# not new but just got the old camper mot'd so now legal to use



## gagie (Oct 26, 2013)

Hi All

Been a member for a while but just got my old camper I bought back on the road. Looking forward to getting some wild camping done, already spent a couple of nights in it but need to get a better leisure battery. Not as cute as the ambulance on tv but at least a bit more practicle and cheaper so far. I'm up in the central belt of scotland and keen to hear from others in this area as to good locations, I dont want to spend to much on fuel as I'm a cheapskate. I've got a 1986 eddlis autostratus which has a 2.5ltr diesel fitted, seems to run well enough it so far. It's a little tatty oedn the out side but decent inside and once I've finnished fixing it up will hopefully do for a while. Can't believe it passed the mot with no advisories but no doubt there will be some teething problems to contend with. The electrics where a bit heath robinson, a load of relays inside the engine bay which where on and draining the battery. It seemed to be to do with the lights and the glow plugs, so now fixed the lights and the glow plugs operate manually by a switch fitted to dash.
So looking forward to getting plenty of camping done and hopefully meet a fellow members in the future (prob when the weather gets a bit better).

Gary


----------



## mariesnowgoose (Oct 26, 2013)

Hi gagie, have fun! :wave:


----------



## MaryMC (Oct 26, 2013)

Hello Gary:wave:


----------



## GinaRon (Oct 26, 2013)

Hi enjoy, it doesn't matter what you have as long as you are comfortable with it and it goes - I loved our Freda but as Ron was the driver she had difficulty with hills and as I want to do Scotland then we needed something with more pull.

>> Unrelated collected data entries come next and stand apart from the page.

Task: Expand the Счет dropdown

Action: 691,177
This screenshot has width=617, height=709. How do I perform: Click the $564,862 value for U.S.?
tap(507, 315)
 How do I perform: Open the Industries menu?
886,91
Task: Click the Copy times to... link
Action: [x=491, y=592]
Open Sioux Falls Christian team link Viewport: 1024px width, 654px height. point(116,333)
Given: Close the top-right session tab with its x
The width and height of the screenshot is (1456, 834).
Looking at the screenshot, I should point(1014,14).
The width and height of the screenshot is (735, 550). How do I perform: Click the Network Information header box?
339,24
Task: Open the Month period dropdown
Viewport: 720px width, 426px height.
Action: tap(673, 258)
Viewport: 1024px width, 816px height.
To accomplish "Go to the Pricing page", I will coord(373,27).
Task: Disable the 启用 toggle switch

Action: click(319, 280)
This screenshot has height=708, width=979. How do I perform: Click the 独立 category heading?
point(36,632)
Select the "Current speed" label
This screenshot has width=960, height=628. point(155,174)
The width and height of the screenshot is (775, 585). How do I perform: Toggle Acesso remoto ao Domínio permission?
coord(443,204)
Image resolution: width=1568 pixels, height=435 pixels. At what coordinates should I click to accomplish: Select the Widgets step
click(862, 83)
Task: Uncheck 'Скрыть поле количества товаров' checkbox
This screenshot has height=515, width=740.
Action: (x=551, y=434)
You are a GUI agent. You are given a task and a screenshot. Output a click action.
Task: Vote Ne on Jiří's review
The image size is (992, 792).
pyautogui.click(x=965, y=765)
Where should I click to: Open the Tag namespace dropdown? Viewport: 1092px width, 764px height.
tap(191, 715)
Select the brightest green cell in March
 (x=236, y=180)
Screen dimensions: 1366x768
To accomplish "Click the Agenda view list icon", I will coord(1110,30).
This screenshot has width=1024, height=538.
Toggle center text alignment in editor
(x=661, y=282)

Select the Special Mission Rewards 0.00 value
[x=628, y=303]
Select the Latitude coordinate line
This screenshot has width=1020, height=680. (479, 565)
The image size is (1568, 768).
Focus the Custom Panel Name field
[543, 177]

Also our new Batmobile has a loo which for the over 60's becomes more of a necessity


----------



## Deleted member 22727 (Oct 26, 2013)

Welcome,It's great when you fix your own motor up.


----------



## onion (Oct 26, 2013)

Hi gagie & welcom :have fun:u said yr from the central belt where from I'm in nr Motherwell .


----------



## gagie (Oct 28, 2013)

*Thanks for the warm welcome*

Hi All

Thanks for such a warm welcome, I thought I would just add some extra information. I live on a dairy farm near strathaven work in Bellshill so anyone local please get in touch or even if not local. Will likely have to do plenty of diy on the camper as I've a few small leaks but will look at the forums and see where to start a chat for such things.

Thanks again to all

Gary


----------



## onion (Oct 28, 2013)

Hi mate I'm in cleland & work in Mossend got a fiat docato 2.8 ecovip 7 2001 anything I can help u with just give me a shout .


----------



## shawbags (Oct 28, 2013)

gagie said:


> Hi All
> 
> Been a member for a while but just got my old camper I bought back on the road. Looking forward to getting some wild camping done, already spent a couple of nights in it but need to get a better leisure battery. Not as cute as the ambulance on tv but at least a bit more practicle and cheaper so far. I'm up in the central belt of scotland and keen to hear from others in this area as to good locations, I dont want to spend to much on fuel as I'm a cheapskate. I've got a 1986 eddlis autostratus which has a 2.5ltr diesel fitted, seems to run well enough it so far. It's a little tatty oedn the out side but decent inside and once I've finnished fixing it up will hopefully do for a while. Can't believe it passed the mot with no advisories but no doubt there will be some teething problems to contend with. The electrics where a bit heath robinson, a load of relays inside the engine bay which where on and draining the battery. It seemed to be to do with the lights and the glow plugs, so now fixed the lights and the glow plugs operate manually by a switch fitted to dash.
> So looking forward to getting plenty of camping done and hopefully meet a fellow members in the future (prob when the weather gets a bit better).
> ...



I had the same motorhome 11 years ago ,it was a 1985 and i ended up living in it in Ibiza and later altea north of benidorm ,it ran great giving about 26 MPG thats fully loaded,does your liesure battery charge from the site hook up because mine did'nt and i read that some of them did not have a built in charger, glad to see your back on the road ,have fun,cheers Shawbags.


----------



## gagie (Oct 31, 2013)

shawbags said:


> I had the same motorhome 11 years ago ,it was a 1985 and i ended up living in it in Ibiza and later altea north of benidorm ,it ran great giving about 26 MPG thats fully loaded,does your liesure battery charge from the site hook up because mine did'nt and i read that some of them did not have a built in charger, glad to see your back on the road ,have fun,cheers Shawbags.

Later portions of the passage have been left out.